Every record below must be copied exactly, with images dropped.

[EXCERPTED DATA Boundary: Start]

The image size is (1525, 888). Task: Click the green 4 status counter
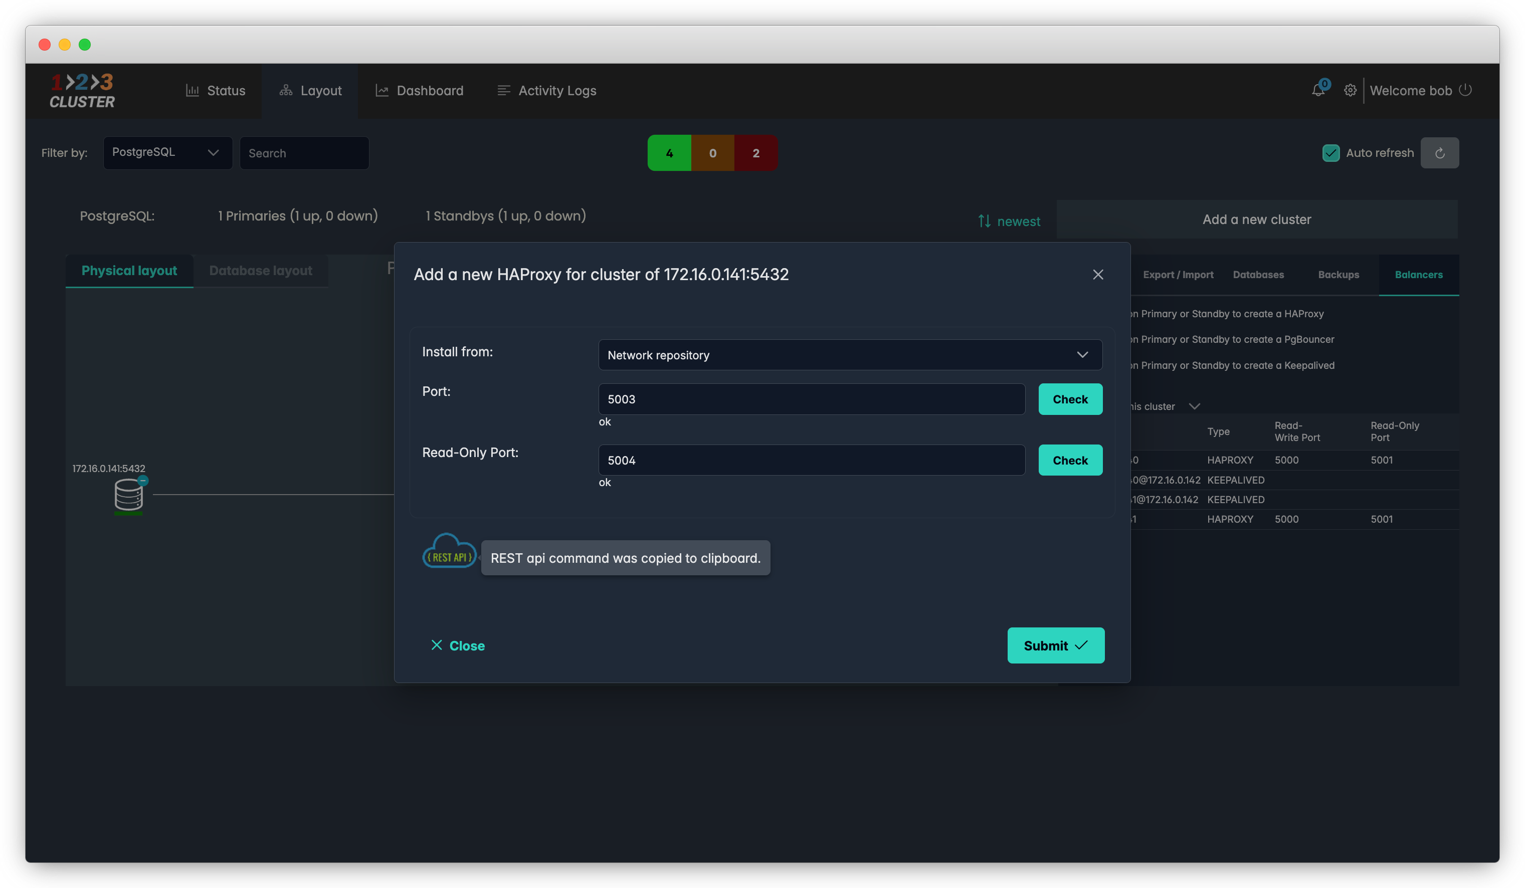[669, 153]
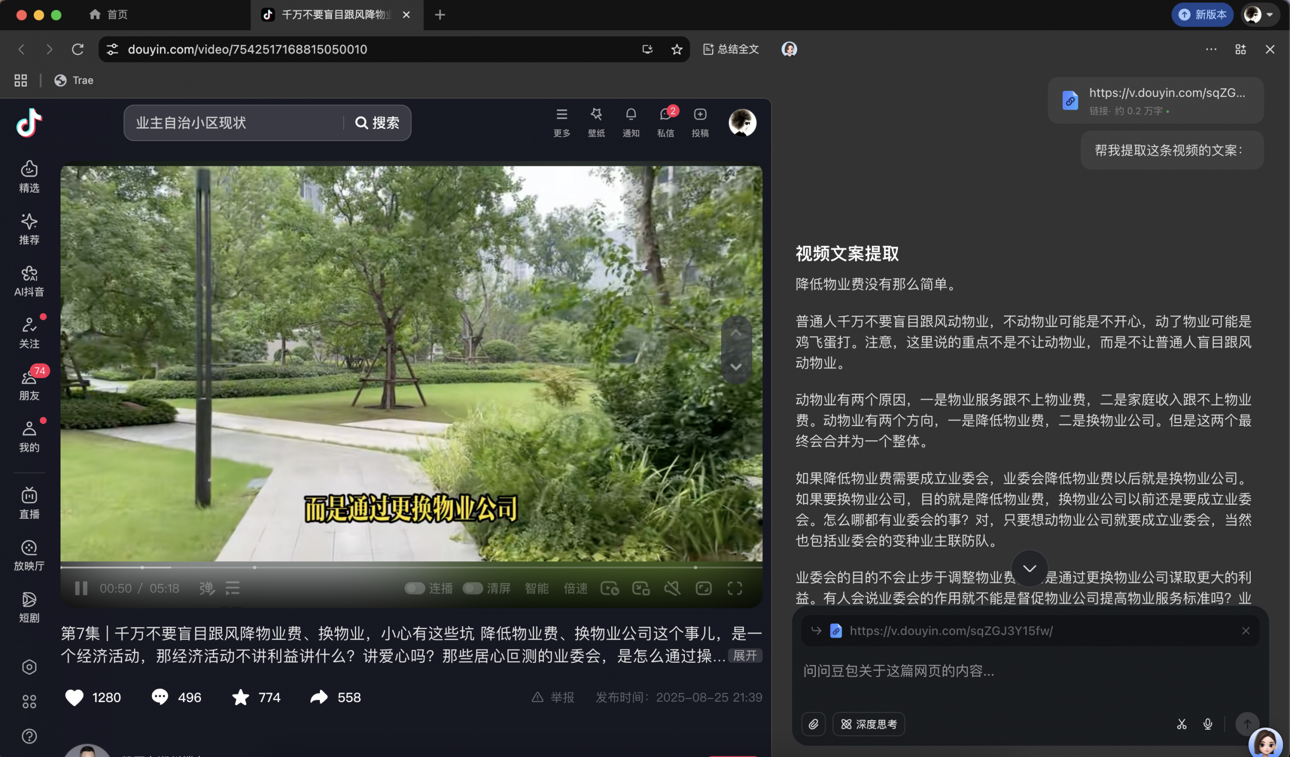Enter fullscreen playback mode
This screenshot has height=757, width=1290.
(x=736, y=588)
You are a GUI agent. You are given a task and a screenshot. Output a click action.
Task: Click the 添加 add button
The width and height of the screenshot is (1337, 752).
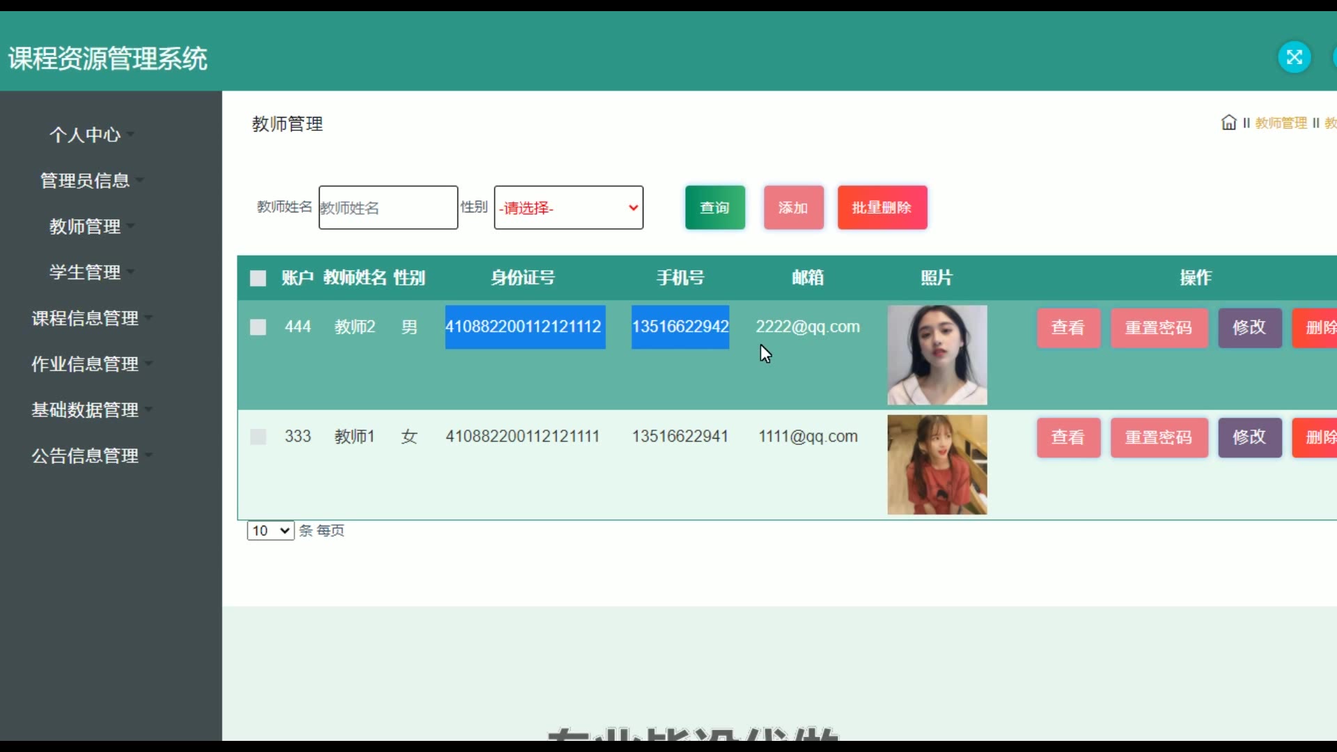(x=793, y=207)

[EXCERPTED DATA Boundary: End]

WRITTEN RESPONSE:
The image size is (1525, 888). Task: Click the green 4 status counter
[669, 153]
Enter fullscreen playback mode
This screenshot has height=757, width=1290.
(x=736, y=588)
You are a GUI agent. You are given a task and a screenshot. Output a click action.
Task: Click the 添加 add button
The width and height of the screenshot is (1337, 752).
(x=793, y=207)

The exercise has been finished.